Back in our car, I was absolutely furious with my mother and told her to never, ever do that to me again.  It might be worth noting that she had completely forgotten the incident by her 60's, but then maybe not.  For me, however, the event is deeply carved into my psyche as something to be vigilant against experiencing again.  I "compensated" by going through medical books like my mother, but instead of having the intent of proving to myself that I had this or that condition, I approached it from the direction of disproving that I had serious conditions.  I was very much in this mindset when I first started noticing signs of Celiac's disease in my late 20's.  And I very successfully convinced myself that I didn't have enough of the symptoms for long enough periods to have the disease - despite the fact that nowhere in the description I was reading did it say that you had to have these symptoms continually.

So, when my sister brought up the possibility that I may have a problem with gluten, I really didn't believe her.  More precisely, I didn't want to believe her.  However, I do love her and recognized that she was really worried about me, so without bothering to re-research Celiac's disease, I figured it wouldn't hurt me to go gluten-free for a little while to make her feel better.  I didn't have health insurance at the time, but to be honest, even if I had, I probably wouldn't have mentioned it to a doctor because I had spent so many years convincing myself I didn't have the condition.  I did do just enough reading to realize that I would have some bloating and headaches when I did go back to eating gluten, but I was okay with that - it didn't really sound much different to what happens when I re-introduce beans into my diet after a long period of not eating them.  It was a massive shock to me when several hours after I ate that one little piece of garlic bread, I was curled up in the fetal position feeling as if my bowels were trying to tear me apart.

Still, I wasn't quite ready to accept the possibility of Celiac's disease.  But I began to revise my feelings on the matter when friends started to bring studies to my attention about gluten intolerance and Celiac's.  In one of the more publicized studies of gluten intolerance, I read the description of the self-reported symptoms and realized that not one of them included explosive diarrhea or wishing for death because of severe cramps that lasted several hours.  Then this month, a friend of mine was hospitalized multiple time, while the doctors tried to figure out what was wrong with her.  I looked up several of the conditions they were trying to rule out on the Mayo Clinic's website, and a little voice told me that I really should look up Celiac's disease again and at least see about getting myself tested for it, so I could get a professional diagnosis as to whether I had it or not.  The first thing that struck me was the fact that in the two decades since I first read the symptoms of Celiac's disease, I had exhibited many more than I had remembered.

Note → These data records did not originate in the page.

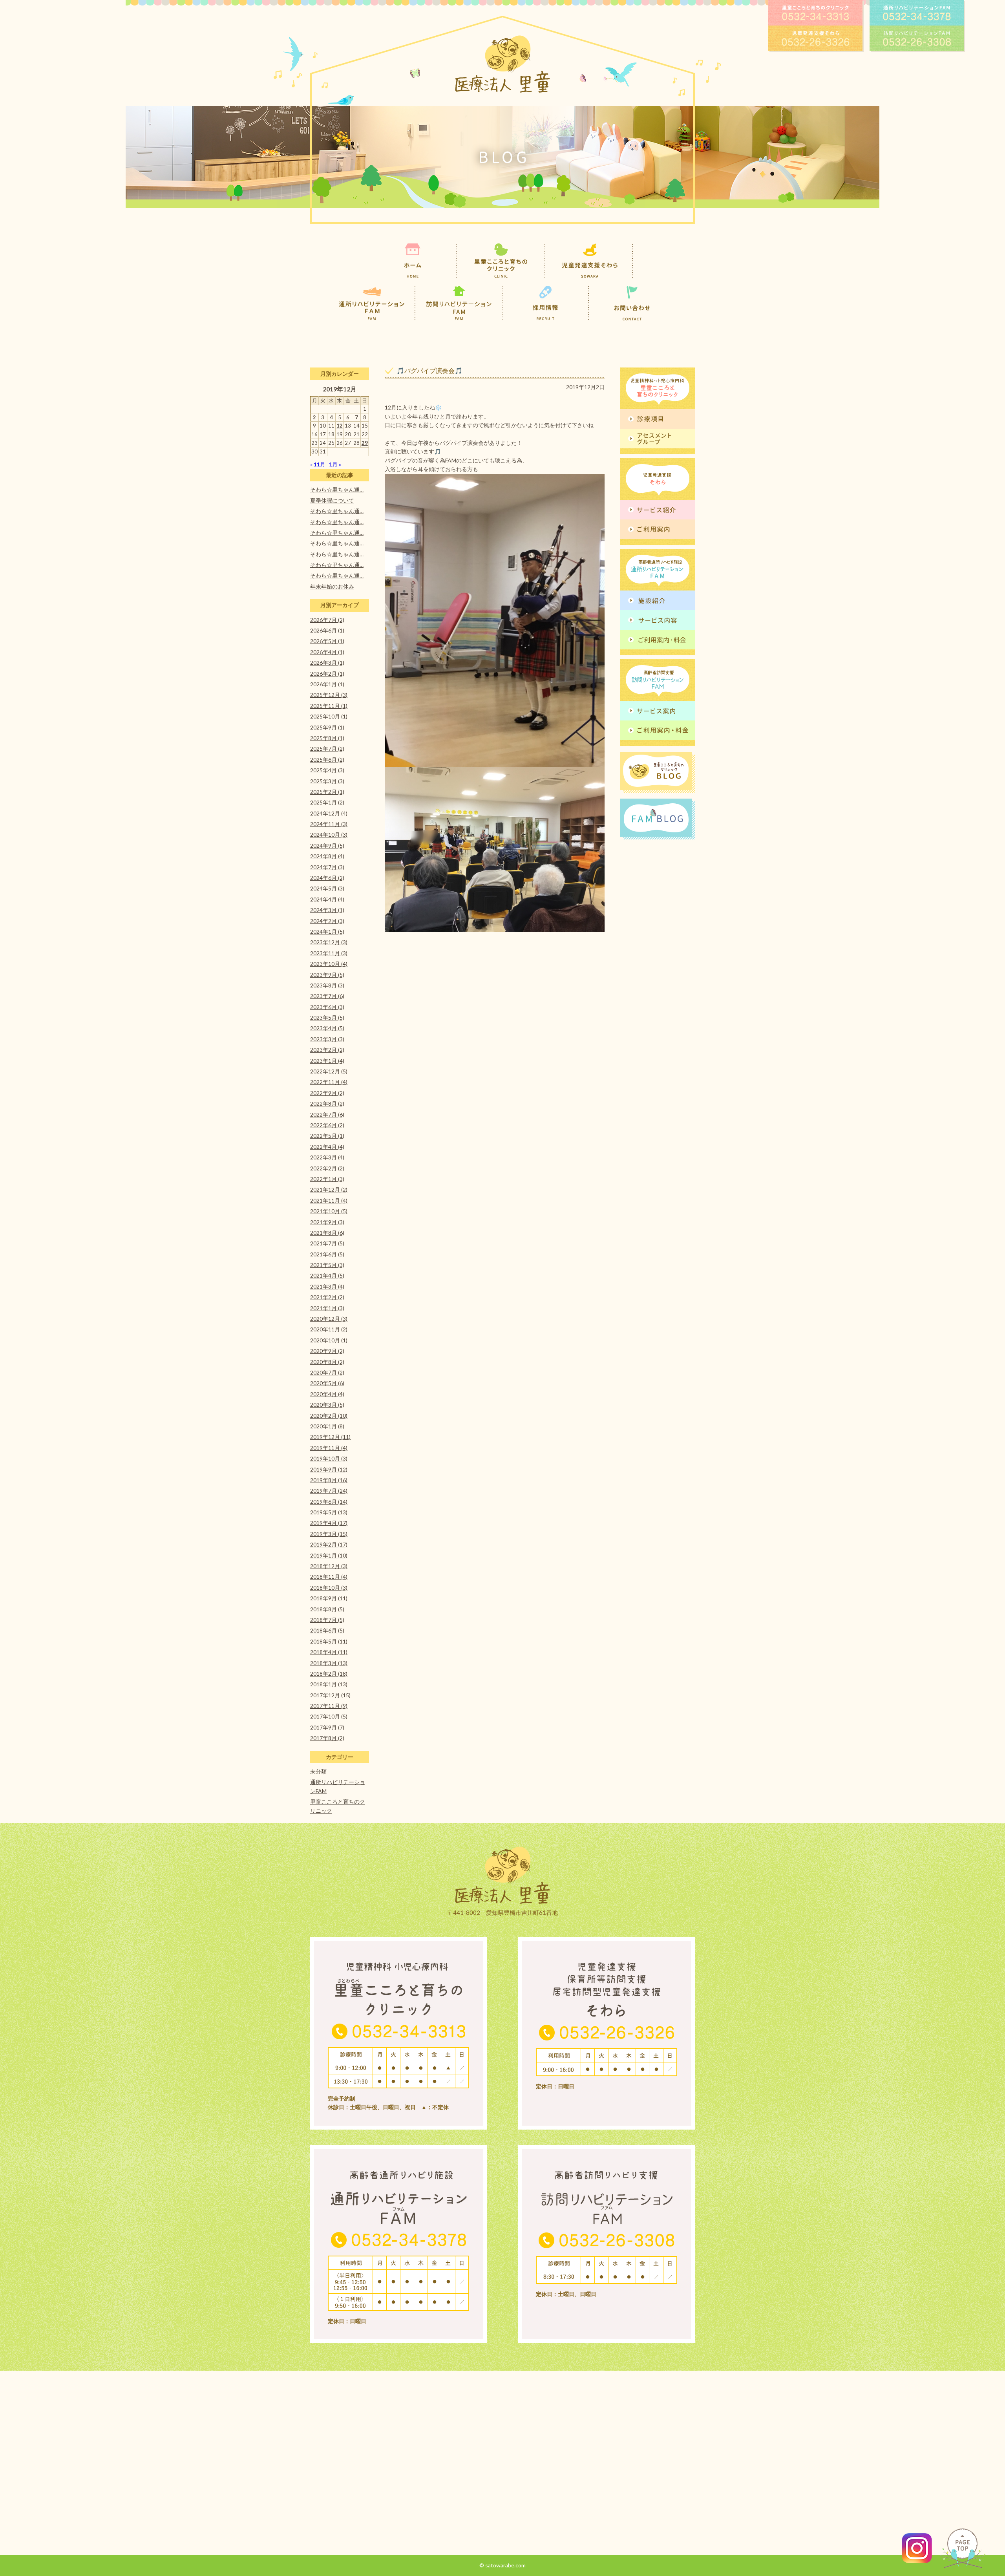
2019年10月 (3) (328, 1458)
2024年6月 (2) (327, 877)
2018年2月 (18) (328, 1673)
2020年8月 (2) (327, 1361)
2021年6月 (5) (327, 1254)
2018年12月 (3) (328, 1566)
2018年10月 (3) (328, 1587)
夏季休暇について (332, 500)
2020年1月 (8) (327, 1426)
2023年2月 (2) (327, 1049)
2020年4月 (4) (327, 1394)
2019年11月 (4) (328, 1447)
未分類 (318, 1771)
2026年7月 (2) (327, 619)
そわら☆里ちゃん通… (337, 489)
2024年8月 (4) (327, 856)
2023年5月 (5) (327, 1017)
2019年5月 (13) (328, 1512)
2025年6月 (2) (327, 759)
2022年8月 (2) (327, 1103)
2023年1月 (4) (327, 1060)
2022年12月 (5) (328, 1071)
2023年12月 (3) (328, 942)
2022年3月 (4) (327, 1157)
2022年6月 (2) (327, 1125)
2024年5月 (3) (327, 888)
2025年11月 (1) (328, 705)
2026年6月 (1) (327, 630)
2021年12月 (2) (328, 1189)
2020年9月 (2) (327, 1350)
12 (339, 425)
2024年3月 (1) (327, 910)
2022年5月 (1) (327, 1135)
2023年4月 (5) (327, 1028)
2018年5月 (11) (328, 1641)
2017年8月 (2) (327, 1738)
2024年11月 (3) (328, 824)
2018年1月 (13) (328, 1684)
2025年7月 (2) (327, 748)
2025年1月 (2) (327, 802)
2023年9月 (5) (327, 974)
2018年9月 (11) (328, 1598)
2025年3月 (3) (327, 781)
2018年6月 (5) (327, 1630)
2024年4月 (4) (327, 899)
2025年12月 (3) (328, 694)
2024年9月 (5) (327, 845)
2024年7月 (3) (327, 867)
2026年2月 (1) (327, 673)
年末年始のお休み (332, 586)
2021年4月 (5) (327, 1275)
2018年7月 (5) (327, 1619)
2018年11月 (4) (328, 1576)
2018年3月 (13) (328, 1663)
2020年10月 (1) (328, 1340)
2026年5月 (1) (327, 641)
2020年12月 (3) (328, 1318)
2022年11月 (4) (328, 1082)
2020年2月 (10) (328, 1415)
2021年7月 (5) (327, 1243)
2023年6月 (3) (327, 1007)
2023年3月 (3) (327, 1039)
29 (365, 443)
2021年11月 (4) (328, 1200)
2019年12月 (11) (330, 1436)
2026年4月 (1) (327, 652)
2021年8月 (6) (327, 1232)
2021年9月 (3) (327, 1222)
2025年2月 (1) (327, 791)
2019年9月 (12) (328, 1469)
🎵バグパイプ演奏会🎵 (429, 370)
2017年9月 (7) (327, 1727)
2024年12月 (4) (328, 813)
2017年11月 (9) (328, 1705)
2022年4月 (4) (327, 1146)
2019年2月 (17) (328, 1544)
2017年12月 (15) (330, 1695)
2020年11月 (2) (328, 1329)
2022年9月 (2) (327, 1093)
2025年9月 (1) (327, 727)
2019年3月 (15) (328, 1533)
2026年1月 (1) (327, 684)
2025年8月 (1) (327, 738)
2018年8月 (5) (327, 1609)
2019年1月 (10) (328, 1555)
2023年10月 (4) (328, 963)
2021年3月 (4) (327, 1286)
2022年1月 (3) (327, 1179)
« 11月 (317, 464)
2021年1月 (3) (327, 1308)
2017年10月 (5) (328, 1716)
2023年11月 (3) (328, 953)
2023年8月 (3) (327, 985)
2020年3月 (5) (327, 1404)
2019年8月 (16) (328, 1480)
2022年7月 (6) (327, 1114)
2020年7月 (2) (327, 1372)
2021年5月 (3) (327, 1264)
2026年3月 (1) (327, 662)
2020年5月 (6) (327, 1383)
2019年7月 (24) (328, 1490)
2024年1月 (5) (327, 931)
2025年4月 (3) (327, 770)
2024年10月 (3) (328, 834)
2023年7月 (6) (327, 996)
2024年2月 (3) (327, 921)
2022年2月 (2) (327, 1168)
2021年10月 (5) (328, 1211)
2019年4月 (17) (328, 1522)
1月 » (335, 464)
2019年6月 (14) (328, 1501)
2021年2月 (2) (327, 1297)
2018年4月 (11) (328, 1652)
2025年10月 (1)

The second thing that struck me was that to be successfully tested for it, I need to be eating gluten for about a week before I'm tested - with the warning that you shouldn't go on a gluten-free diet before being tested first.  In short, I've screwed myself with my own denial.  However, it is still possible to be tested.  I will need to discuss it with a doctor before I eat gluten for the test, and I will need to take a week of vacation so I won't have to worry about missing work because I can't leave the bathroom.  So, probably sometime next February I will get myself actually tested.  And if it's negative, I might ask if there's a better way to get used to eating gluten again.  I really miss cake donuts and KFC.